For very long conversations, compact the context to remove redundancy:

# After many turns, compact the conversation
compacted = client.messages.create(
    model="claude-sonnet-4-20250514",
    max_tokens=1024,
    messages=[
        {"role": "user", "content": "Please summarize our conversation so far and continue from there."}
    ]
)

5. Files and Assets: Working with Documents

Claude can process various file types, including PDFs, images, and text documents.

PDF Support

Upload PDFs for analysis, summarization, or extraction:

import base64
with open("report.pdf", "rb") as f:
    pdf_data = base64.b64encode(f.read()).decode("utf-8")
response = client.messages.create(
    model="claude-sonnet-4-20250514",
    max_tokens=2048,
    messages=[
        {
            "role": "user",
            "content": [
                {
                    "type": "document",
                    "source": {
                        "type": "base64",
                        "media_type": "application/pdf",
                        "data": pdf_data
                    }
                },
                {
                    "type": "text",
                    "text": "Summarize the key findings from this report."
                }
            ]
        }
    ]
)

Image and Vision Support

Claude can analyze images for visual question answering:

with open("chart.png", "rb") as f:
    image_data = base64.b64encode(f.read()).decode("utf-8")
response = client.messages.create(
    model="claude-sonnet-4-20250514",
    max_tokens=1024,
    messages=[
        {
            "role": "user",
            "content": [
                {
                    "type": "image",
                    "source": {
                        "type": "base64",
                        "media_type": "image/png",
                        "data": image_data
                    }
                },
                {
                    "type": "text",
                    "text": "What does this chart show?"
                }
            ]
        }
    ]
)

Feature Availability & Lifecycle

Features on the Claude Platform follow a lifecycle:

Beta: Preview features for feedback.
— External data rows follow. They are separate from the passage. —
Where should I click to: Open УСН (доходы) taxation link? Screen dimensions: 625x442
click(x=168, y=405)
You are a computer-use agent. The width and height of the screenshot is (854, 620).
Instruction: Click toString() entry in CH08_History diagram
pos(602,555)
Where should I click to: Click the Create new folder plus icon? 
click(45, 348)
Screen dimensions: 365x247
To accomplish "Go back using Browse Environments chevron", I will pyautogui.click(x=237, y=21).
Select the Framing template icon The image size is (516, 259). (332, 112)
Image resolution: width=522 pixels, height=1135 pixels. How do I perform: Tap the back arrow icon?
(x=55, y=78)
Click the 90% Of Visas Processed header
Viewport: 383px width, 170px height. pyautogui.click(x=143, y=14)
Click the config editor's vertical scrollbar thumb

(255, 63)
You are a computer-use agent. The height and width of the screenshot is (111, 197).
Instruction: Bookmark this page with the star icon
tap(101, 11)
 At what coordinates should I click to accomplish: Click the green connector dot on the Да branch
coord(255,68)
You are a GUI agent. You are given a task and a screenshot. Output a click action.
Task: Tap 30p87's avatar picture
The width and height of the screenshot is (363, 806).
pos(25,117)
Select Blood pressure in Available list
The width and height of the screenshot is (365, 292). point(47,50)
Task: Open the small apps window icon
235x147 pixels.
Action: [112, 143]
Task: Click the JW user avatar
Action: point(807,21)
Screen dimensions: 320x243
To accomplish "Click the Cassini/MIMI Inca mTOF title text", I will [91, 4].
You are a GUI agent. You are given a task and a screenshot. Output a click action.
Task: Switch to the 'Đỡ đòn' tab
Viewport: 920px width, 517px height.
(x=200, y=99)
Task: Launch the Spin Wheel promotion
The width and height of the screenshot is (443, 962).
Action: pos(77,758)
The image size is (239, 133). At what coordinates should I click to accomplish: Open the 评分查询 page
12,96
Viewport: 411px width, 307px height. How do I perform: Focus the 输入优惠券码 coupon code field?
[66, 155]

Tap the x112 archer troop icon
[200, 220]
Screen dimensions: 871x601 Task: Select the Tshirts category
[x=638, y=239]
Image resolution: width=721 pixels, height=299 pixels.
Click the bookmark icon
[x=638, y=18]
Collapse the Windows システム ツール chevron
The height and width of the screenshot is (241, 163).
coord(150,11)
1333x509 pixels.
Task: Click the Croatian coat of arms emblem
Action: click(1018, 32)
May change significantly. Not for production.
Generally Available (GA): Stable, fully supported, recommended for production.
Deprecated: Still functional but migration path provided.
Retired: No longer available.

Check the Claude API documentation for the current status of each feature on your platform (Anthropic API, AWS Bedrock, Vertex AI, or Microsoft Foundry).

Key Takeaways

Claude's API is organized into five areas: model capabilities, tools, tool infrastructure, context management, and files/assets. Start with capabilities and tools, then optimize with context management.
Extended thinking and adaptive thinking dramatically improve performance on complex reasoning tasks. Use effort parameter for fine-grained control.
Tools extend Claude beyond text: custom functions, web search, code execution, and computer use. The Tool Runner SDK simplifies multi-tool agents.
Context management is critical for production: use prompt caching to reduce costs, compact long conversations, and leverage 1M token context windows for large documents.
Feature lifecycle matters: always check if a feature is GA before using it in production. Beta features may have breaking changes.